If you want to melt a perfectly good neutral,,,feel free


----------



## sparks134 (Jan 30, 2009)

Fission said:


> Wow...
> 
> Why not put the neutral on the same phase too?


 My thought exacly... :no::no:


----------



## Dennis Alwon (May 9, 2009)

Sparkee said:


> I'm working a house that's wired using 12-3 romex with the black and red sharing the same neutral. Do you guys think it's best to put them on different phases or put them on the same phase?


The ungrounded conductors must be on different phases in order for it to work properly. In fact, landing them on the same phase would not be legal.

When the wires are landing on opposite phases the neutral will carry the unbalanced current or the difference between the phases. Thus if you have 10 amps on phase "A" and 15 amps on phase "B" then the neutral only carries 5 amps.

Now put them on the same phase and the neutral will carry the sum of the phases. Thus 15 plus 10 equal 25 amps which would overload a #12 neutral.


----------



## NolaTigaBait (Oct 19, 2008)

I really think that many people don't understand why you need to put them on opposite phases...Nice explanation Dennis.


----------



## Sparkee (Sep 22, 2009)

Dennis Alwon said:


> The ungrounded conductors must be on different phases in order for it to work properly. In fact, landing them on the same phase would not be legal.
> 
> When the wires are landing on opposite phases the neutral will carry the unbalanced current or the difference between the phases. Thus if you have 10 amps on phase "A" and 15 amps on phase "B" then the neutral only carries 5 amps.
> 
> Now put them on the same phase and the neutral will carry the sum of the phases. Thus 15 plus 10 equal 25 amps which would overload a #12 neutral.


I was thinking that if it was on a different phase and I lost the neutral for whatever reason there might be a problem with 220 volts but like you are saying putting them on the same phase the wire will carry the sum of the current and it could get hot and since there is no protection it be a potential problem.


----------



## NolaTigaBait (Oct 19, 2008)

Sparkee said:


> I was thinking that if it was on a different phase and I lost the neutral for whatever reason there might be a problem with 220 volts but like you are saying putting them on the same phase the wire will carry the sum of the current and it could get hot and since there is no protection it be a potential problem.

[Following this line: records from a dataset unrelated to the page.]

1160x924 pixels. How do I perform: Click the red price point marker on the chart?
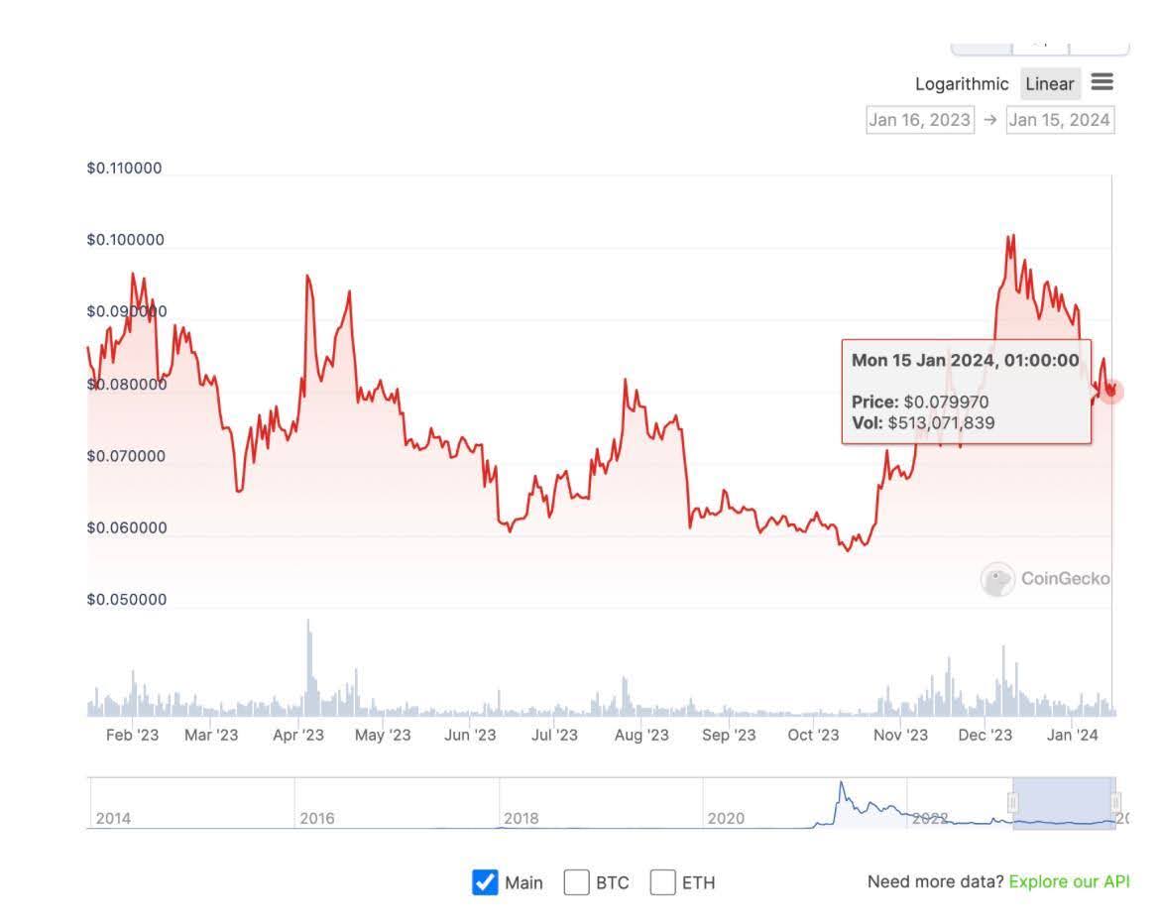coord(1112,393)

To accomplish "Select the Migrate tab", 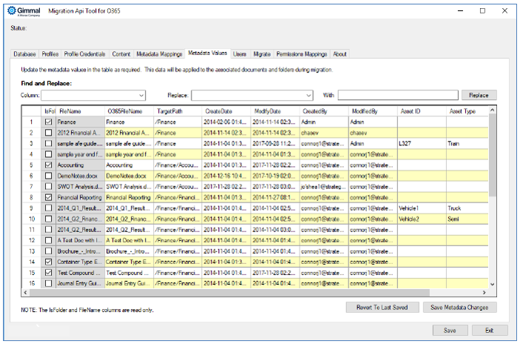I will pos(262,54).
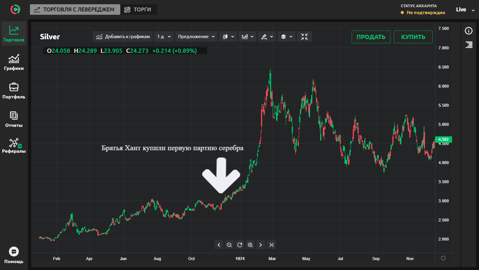Open the 1 д. timeframe dropdown
The height and width of the screenshot is (270, 479).
click(164, 37)
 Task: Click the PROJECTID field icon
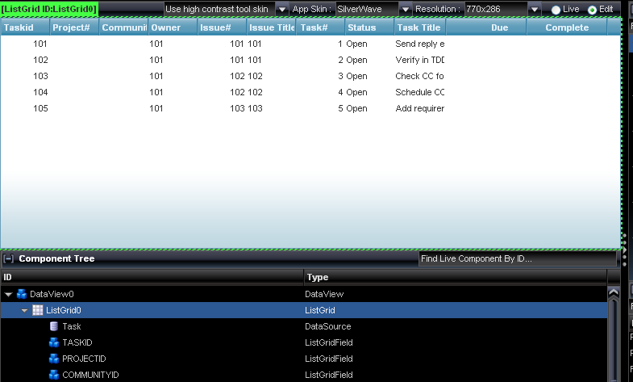pos(54,359)
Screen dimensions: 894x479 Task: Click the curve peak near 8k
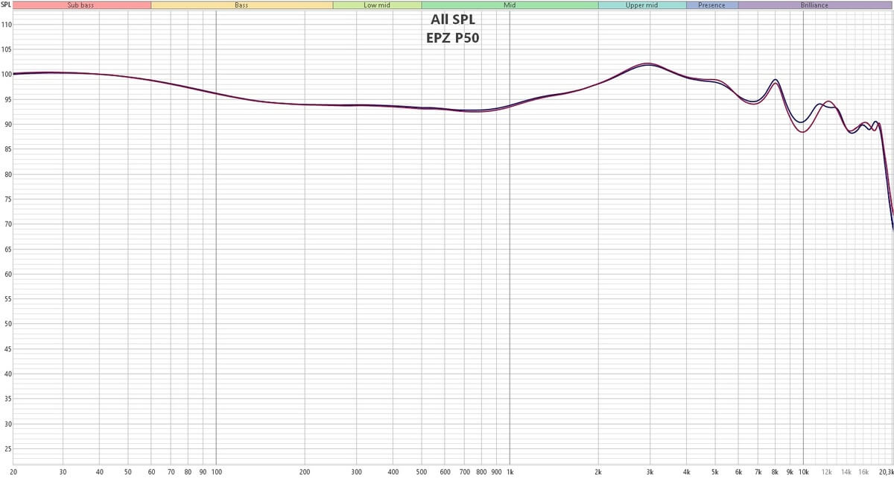click(776, 81)
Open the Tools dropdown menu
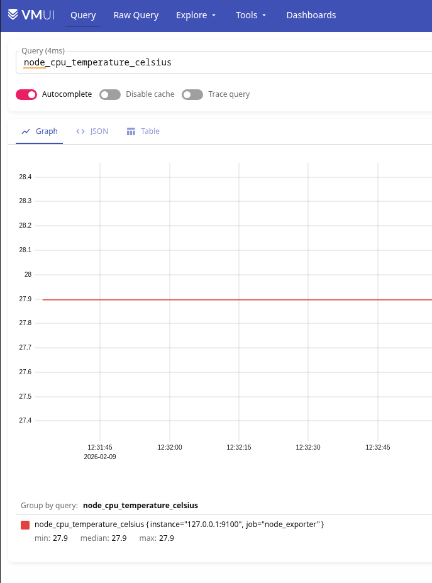Image resolution: width=432 pixels, height=583 pixels. pyautogui.click(x=251, y=15)
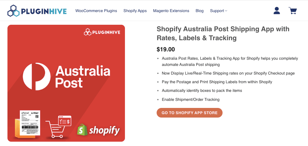Click Go To Shopify App Store button

[190, 113]
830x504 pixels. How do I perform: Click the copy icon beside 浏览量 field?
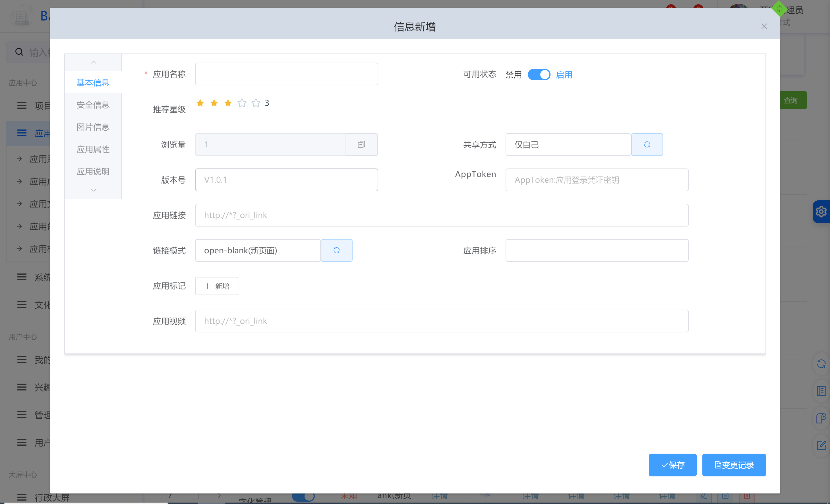pos(361,145)
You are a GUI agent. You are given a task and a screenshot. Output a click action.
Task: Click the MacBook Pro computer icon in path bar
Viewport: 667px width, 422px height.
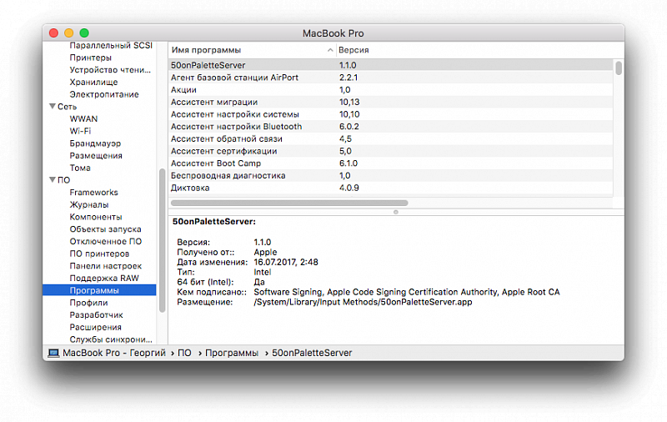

Thinking? Dude, don;t put them on the same phase and let's leave it at that:thumbsup:


----------



## Sparkee (Sep 22, 2009)

NolaTigaBait said:


> Thinking? Dude, don;t put them on the same phase and let's leave it at that:thumbsup:


Thinking, it always gets me in trouble.


----------



## 480sparky (Sep 20, 2007)

Sparkee said:


> I was thinking that if it was on a different phase and I lost the neutral for whatever reason there might be a problem with 220 volts .........



You are correct.

Just make sure your neutrals are all made up nice & tight, and your hots are on opposite phases, and life will be good.


----------



## Dennis Alwon (May 9, 2009)

Sparkee said:


> I was thinking that if it was on a different phase and I lost the neutral for whatever reason there might be a problem with 220 volts but like you are saying putting them on the same phase the wire will carry the sum of the current and it could get hot and since there is no protection it be a potential problem.


Your thinking is 100% correct if you lose a neutral there is a big oops. That is one reason I do not like MWBC. Here is a quick graphic that may help visualize the situation.


----------



## 480sparky (Sep 20, 2007)

Dennis Alwon said:


> Your thinking is 100% correct if you lose a neutral there is a big oops. That is one reason I do not like MWBC. Here is a quick graphic that may help visualize the situation.


Why would only load 2 have 240V? Why not load 1?


----------



## Dennis Alwon (May 9, 2009)

480sparky said:


> Why would only load 2 have 240V? Why not load 1?


It's just a graphic to get the point across. Generally one phase will get 120V first and blow it out and stop the flow so the other phase will not be affected. I have never seen a case where both phases were affected. Theoretically you are right but practically it has not been my experience.


----------



## 480sparky (Sep 20, 2007)

Dennis Alwon said:


> It's just a graphic to get the point across. Generally one phase will get 120V first and blow it out and stop the flow so the other phase will not be affected. I have never seen a case where both phases were affected. Theoretically you are right but practically it has not been my experience.



What each load will receive for voltage depends on the resistance. The higher the resistance, the higher the voltage. 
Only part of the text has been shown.